10.22091/jemsc.2026.13899.1302

Abstract

In today's world, natural disasters and humanitarian crises are increasingly increasing, making the need for a rapid and effective response in the provision of relief goods more urgent than ever. The humanitarian supply chain, as a complex system, includes various stages, including the provision, storage, distribution, and delivery of relief goods to affected areas. In this regard, the optimal allocation of resources and relief items to different areas is one of the main challenges in crisis management. In this paper, a mathematical programming model for the distribution of relief items is presented based on the design of a multi-objective, multi-period model for fair distribution.

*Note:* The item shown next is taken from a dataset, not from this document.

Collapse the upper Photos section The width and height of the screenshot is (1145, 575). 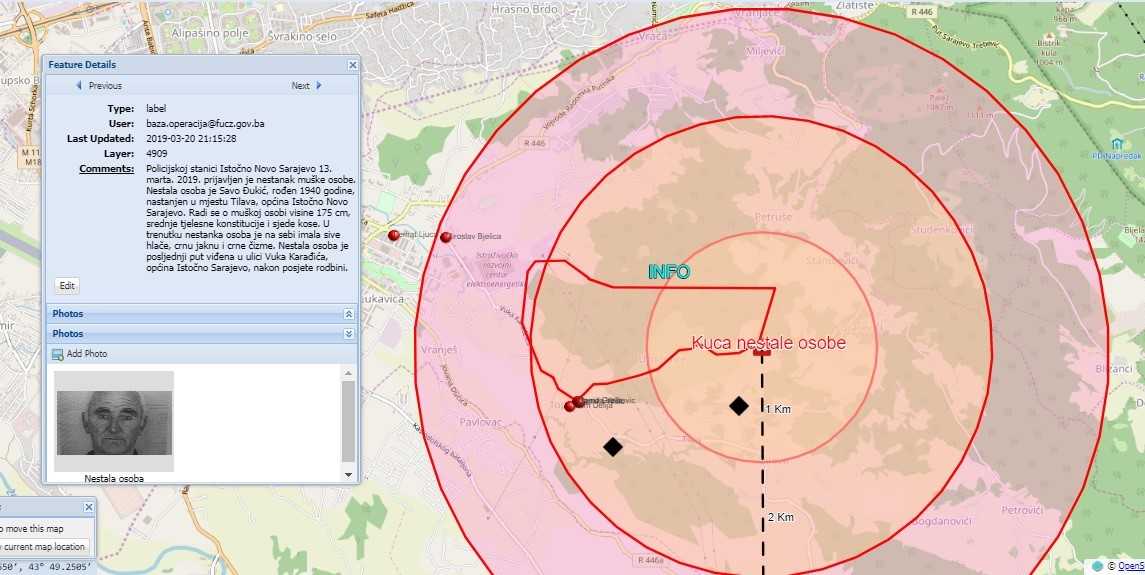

Therefore, in this paper, an optimization model for the distribution of livelihood packages in crisis situations to deal with the crisis is presented. For this purpose, a multi-objective and multi-level humanitarian supply chain has been developed for the fair distribution of livelihood packages to deal with the crisis. Since research on the allocation of emergency supplies usually considers one to two indicators, this paper examines five dimensions of humanitarian logistics indicators, which are: access cost, transportation cost, unmet demand rate in each period and the gap between the demand filling rate and the ideal demand satisfaction rate in the entire period, environmental hazards. In addition, instead of using single-affected-area relief distribution networks or single-period or two-period distribution modes, this paper builds a model for allocating essential supplies, including water, food, medicine, equipment, clothing, and blankets, from multiple relief centers to different affected areas, which is able to treat items fairly among the areas. Because, in this case, planning for affected areas is more consistent with the actual situation. Considering the results obtained, the need for rapid and effective response in crisis situations, this research helps to improve relief processes and reduce related costs, and ultimately leads to saving lives and reducing the damage caused by crises.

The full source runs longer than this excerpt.